What to do: Please pick out each line of the data below that contains the string "click", matching case exactly, and copy those lines.

Listed records:

==================================================

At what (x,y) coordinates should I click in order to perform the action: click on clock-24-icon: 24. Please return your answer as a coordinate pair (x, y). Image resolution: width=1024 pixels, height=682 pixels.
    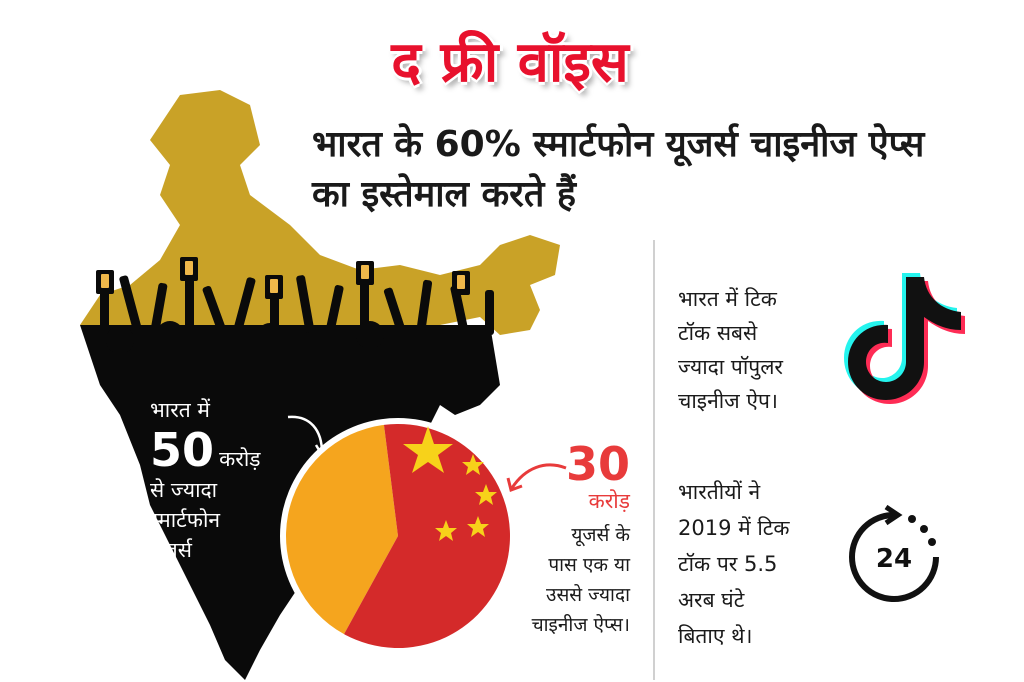
    Looking at the image, I should click on (894, 554).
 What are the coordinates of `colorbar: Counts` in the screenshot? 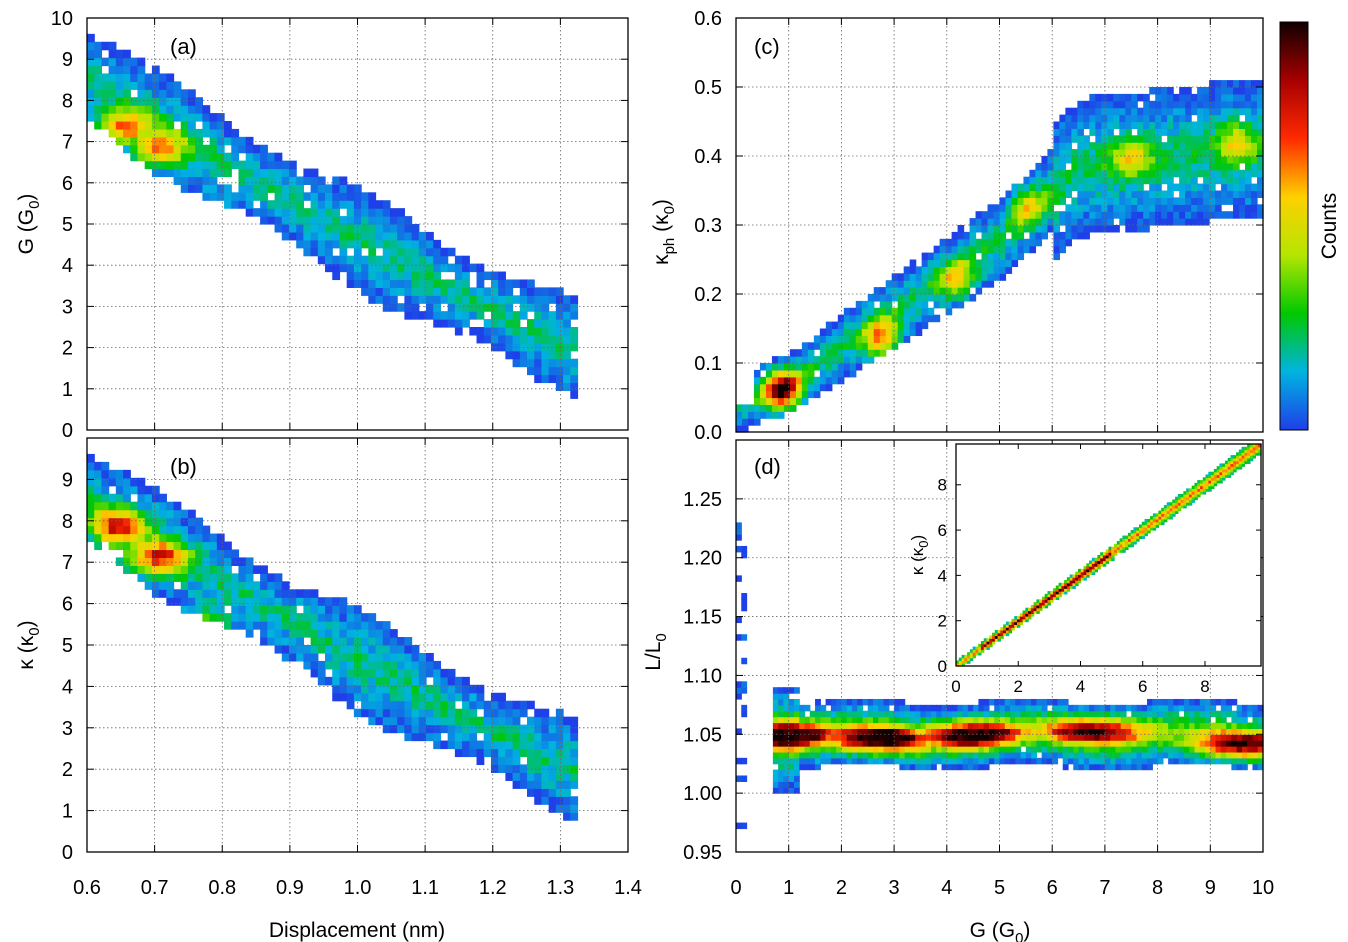 It's located at (1310, 226).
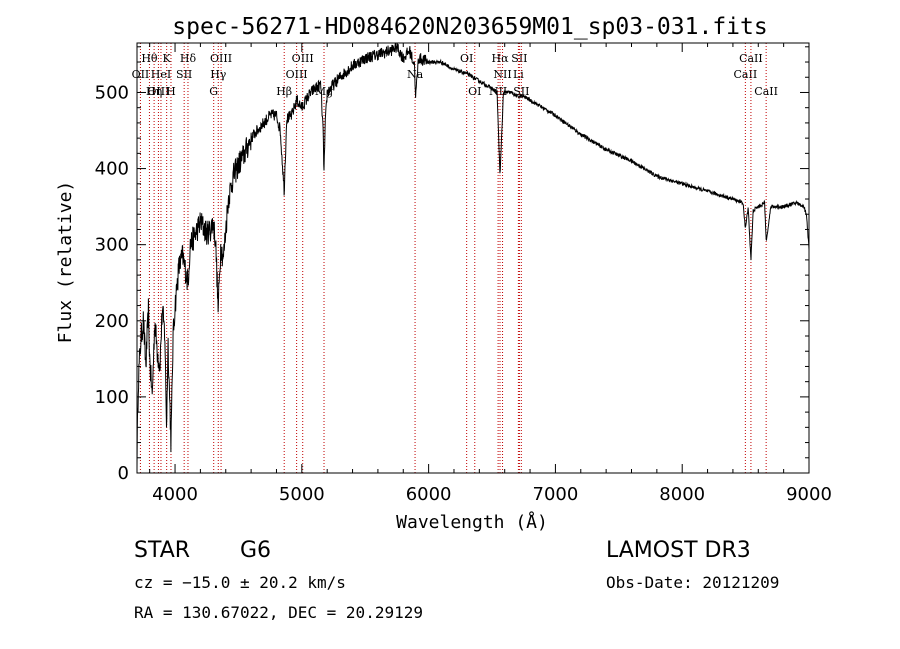 The image size is (900, 649). Describe the element at coordinates (112, 92) in the screenshot. I see `y-tick-label-5: 500` at that location.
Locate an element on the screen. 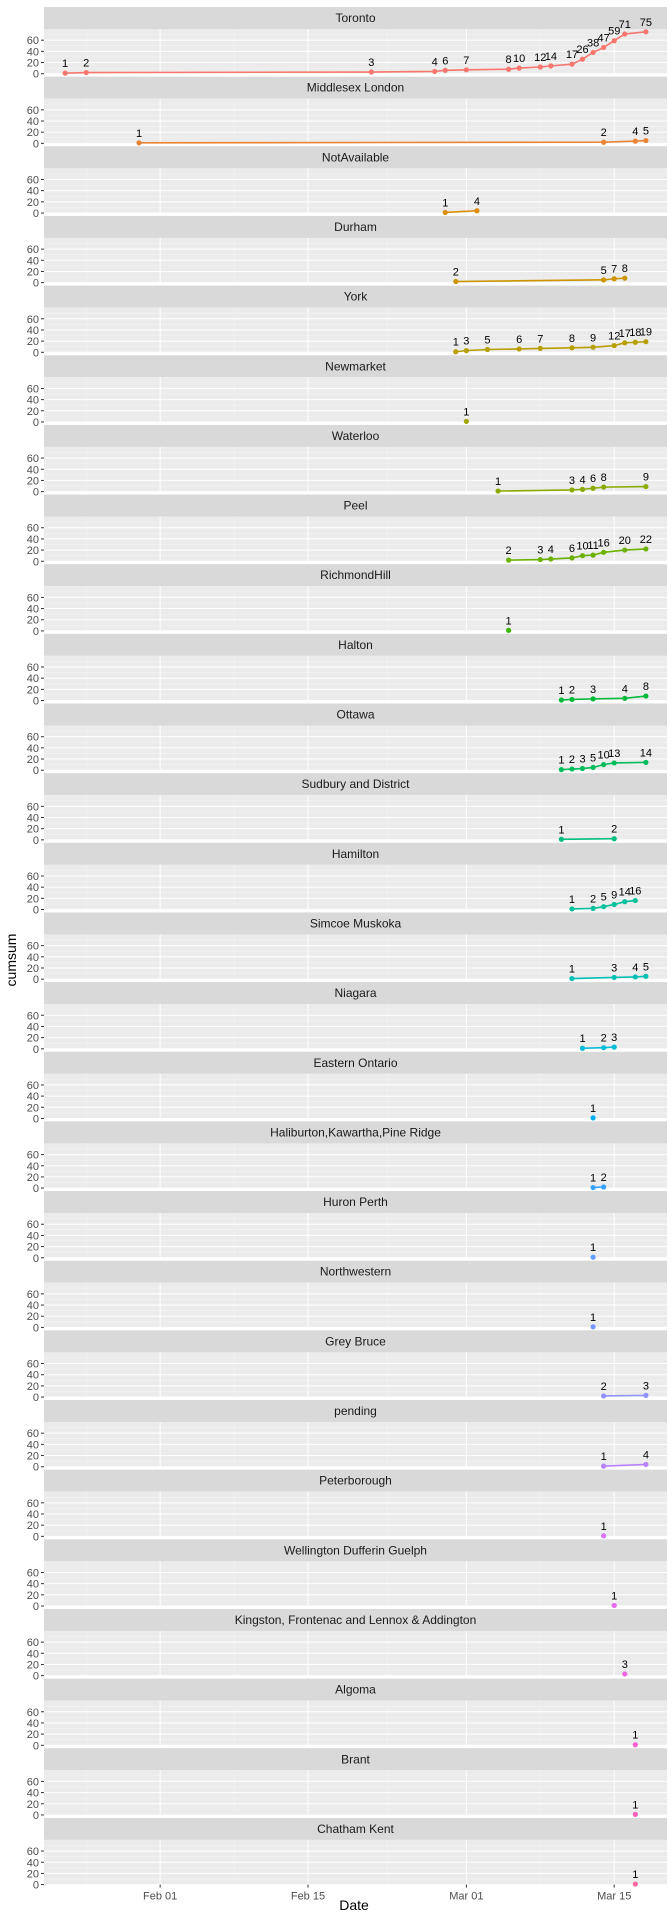 This screenshot has height=1920, width=672. x-axis-title: Date is located at coordinates (354, 1905).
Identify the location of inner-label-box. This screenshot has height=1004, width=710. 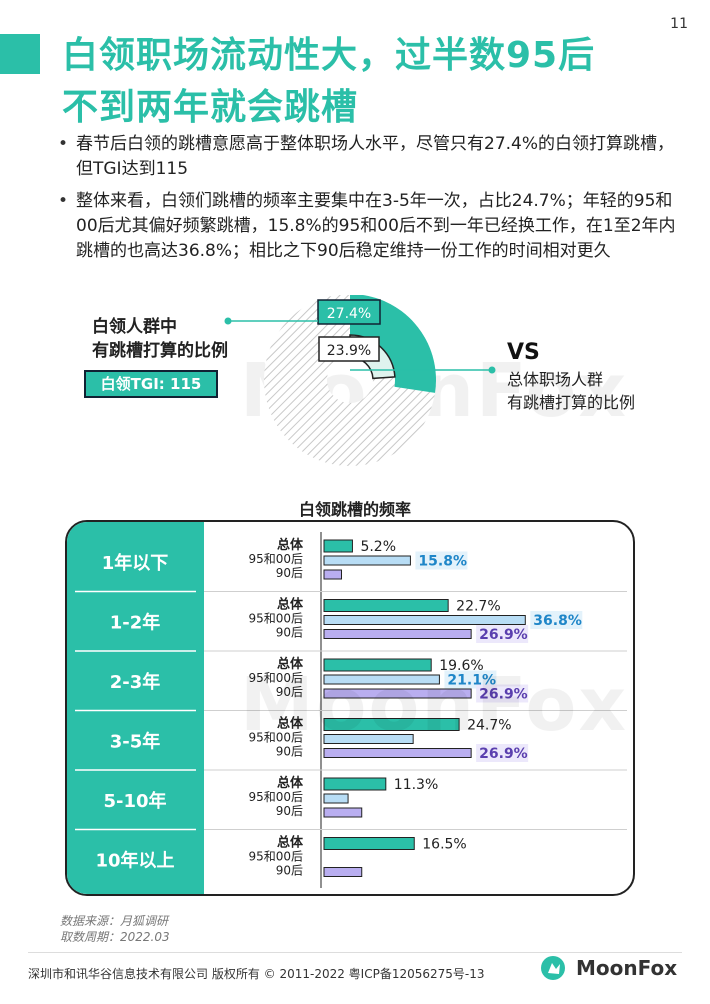
(349, 349).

==================================================

Response:
At what (x,y) coordinates should I click in order to perform the action: click on clock-24-icon: 24. Please return your answer as a coordinate pair (x, y). Image resolution: width=1024 pixels, height=682 pixels.
    Looking at the image, I should click on (894, 554).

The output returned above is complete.